In-Home vs. Residential Hospice Care
Hospice care can be administered from the home, with a support team on call 24 hours a day and with professionals and aids coming to the home to support the patient. It can also be care that is provided in a dedicated hospice facility or in a hospice unit within a hospital or other care facility. Many hospitals and hospice centers also provide temporary inpatient care to provide respite for home caregivers.
Choosing in-home or residential hospice care depends on a few factors, and to the extent possible, it should be the choice of the patient. Many people want to live out their final days at home, and this can be done for many. Hospice care can be provided on an in-home basis, but for some patients it isn’t possible. There may not be anyone in the family who can care for a dying patient around the clock, even with hospice care.
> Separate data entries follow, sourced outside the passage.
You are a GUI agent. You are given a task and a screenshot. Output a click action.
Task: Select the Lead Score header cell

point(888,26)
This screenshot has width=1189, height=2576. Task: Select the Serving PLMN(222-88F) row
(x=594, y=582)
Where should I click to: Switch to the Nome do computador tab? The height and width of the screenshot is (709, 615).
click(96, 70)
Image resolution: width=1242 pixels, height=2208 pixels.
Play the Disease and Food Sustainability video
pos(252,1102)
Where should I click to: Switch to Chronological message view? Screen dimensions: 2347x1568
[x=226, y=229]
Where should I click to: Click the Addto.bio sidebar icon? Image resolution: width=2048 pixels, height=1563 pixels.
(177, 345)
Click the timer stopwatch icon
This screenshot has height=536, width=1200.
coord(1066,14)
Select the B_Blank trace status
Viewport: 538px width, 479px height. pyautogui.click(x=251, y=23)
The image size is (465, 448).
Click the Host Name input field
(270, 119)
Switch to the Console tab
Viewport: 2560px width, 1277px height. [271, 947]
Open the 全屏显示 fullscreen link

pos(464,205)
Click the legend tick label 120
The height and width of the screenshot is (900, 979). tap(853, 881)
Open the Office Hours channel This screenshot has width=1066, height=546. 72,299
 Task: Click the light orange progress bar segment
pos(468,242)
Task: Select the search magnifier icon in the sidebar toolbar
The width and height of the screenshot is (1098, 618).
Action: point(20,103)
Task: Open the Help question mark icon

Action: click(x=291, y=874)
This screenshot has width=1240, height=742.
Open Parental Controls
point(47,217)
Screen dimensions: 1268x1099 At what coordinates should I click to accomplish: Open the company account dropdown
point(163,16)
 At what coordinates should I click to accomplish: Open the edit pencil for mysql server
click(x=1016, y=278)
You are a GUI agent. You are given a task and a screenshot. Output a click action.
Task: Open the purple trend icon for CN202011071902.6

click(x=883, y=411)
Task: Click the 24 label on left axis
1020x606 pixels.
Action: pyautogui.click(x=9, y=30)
In these situations, residential care may be best.
Choosing Hospice Care
Hospice care is among the most important types of care a person will receive because it allows them to die with dignity and in comfort. Choosing a quality care team for a loved one is a big decision. Before you select a facility or an in-home service, make sure you do the research. Look for hospice care agencies that are certified or licensed by the state or nationally accredited by the Joint Commission.
In addition to these formal checks on quality, be sure to ask a lot of questions about the care your loved one will receive before you make your choice. Find out who will be on the care team and what their qualifications are, what services are provided, that at least one team member will be available 24 hours a day for emergencies, if the team meets regularly with the family to discuss services and care, and how much the team takes the patient’s wishes into account when providing services.
All types of care should be of the highest quality and meet the highest standards, but with hospice care the stakes are high. It is a complicated type of care with many different elements and a lot of different professionals involved. It is highly emotional, for the patients and their loved ones. People with terminal illnesses deserve to have the best care, and for family members, finding the highest quality hospice care is of the utmost importance.